The study, however, did not take into consideration the regulatory atmosphere -- whether individuals wanted to buy coverage, but were denied because of pre-existing conditions, or priced out because of their health histories -- all important factors as we go forward.

So the upshot is this: health coverage on the individual market isn't that attractive to lots of people and policymakers are going to have to find a way to make it more so, including subsidies that "may need to extend higher up the income scale than some policymakers may prefer.''

Hanh Kim Quach is the Health Care Policy Coordinator for Health Access California. Before joining the organization, she worked as a journalist for nearly 9 years covering issues in California. Health Access California is a statewide health care consumer advocacy coalition of over 200 groups. This article has also been published on the Health Access Weblog.

Posted on June 10, 2008

Comments

Unable to get insurance I can afford because of a pre-existing condition I am not worried in the slightest.

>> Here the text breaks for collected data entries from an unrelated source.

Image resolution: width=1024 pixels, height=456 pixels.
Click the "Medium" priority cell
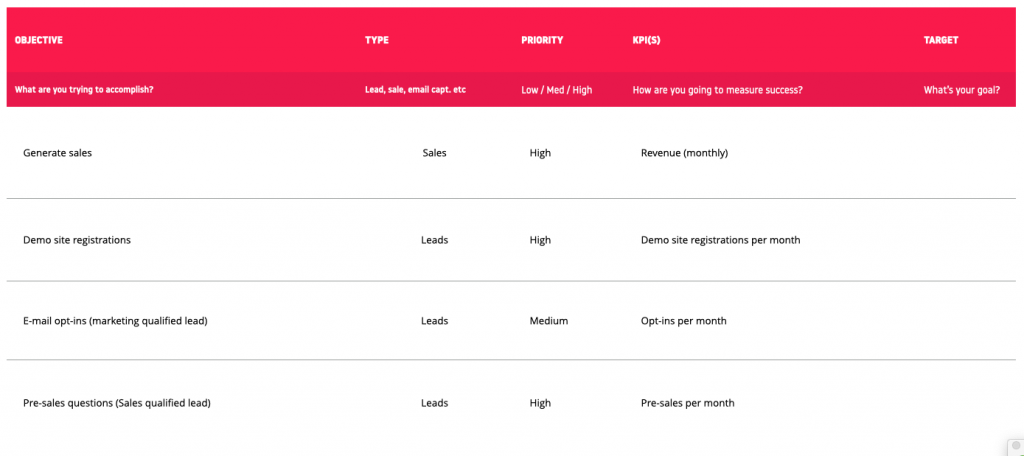coord(548,321)
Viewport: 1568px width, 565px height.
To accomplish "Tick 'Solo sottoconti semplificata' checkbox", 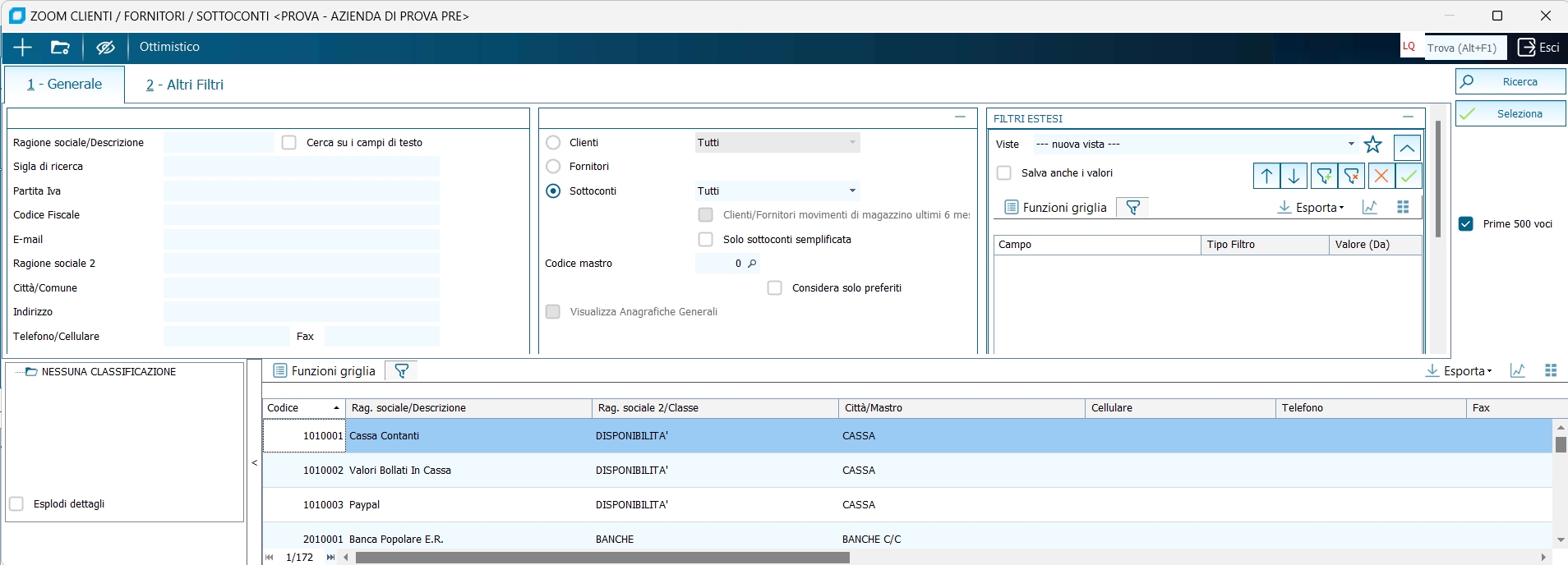I will 705,240.
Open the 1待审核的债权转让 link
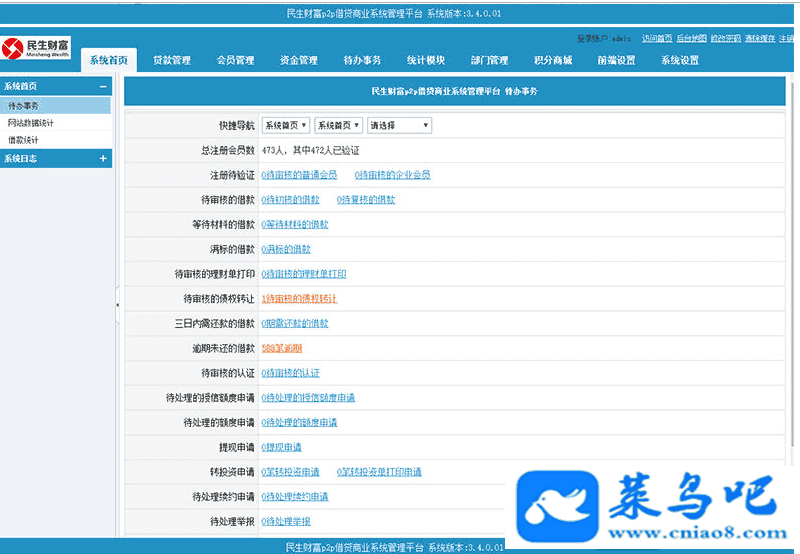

I just do what President Bush advised.

Head for the emergency room.

And I'm not worried about the bill. Do you know how many hours my attorney will put in fending off the blood-suckers of the hospital and doctors who will treat me for 50K? 100K?

A lot.

Look if society tells me to just drop dead 'cause no will sell me affordable health insurance I got the answer for 'em.

'Okay, but I'm staying in the hospital on your dime until I do.

Simple, eh?

Posted by: A.Citizen at June 10, 2008 04:55 PM

The reason I can't afford it is every year more crap gets mandated in my plan STOP HELPING ME PLEASE. 2 new things I don't want or need this year. I just raises my rates
AB1887(Beall) to expand the requirement on insurer to cover mental health services.
* AB1962(De La Torre), to require insurers to cover maternity benefits.

Posted by: Jeff at June 10, 2008 05:10 PM

CA is the only state that does not allow companies to exclude pre-existing conditions. I have a bad knee and was denied. I did not care about my knee the surgery was done. I needed insurance for everything else. I think this is one of the problems with health insurance in california. I kept my insurance from Texas.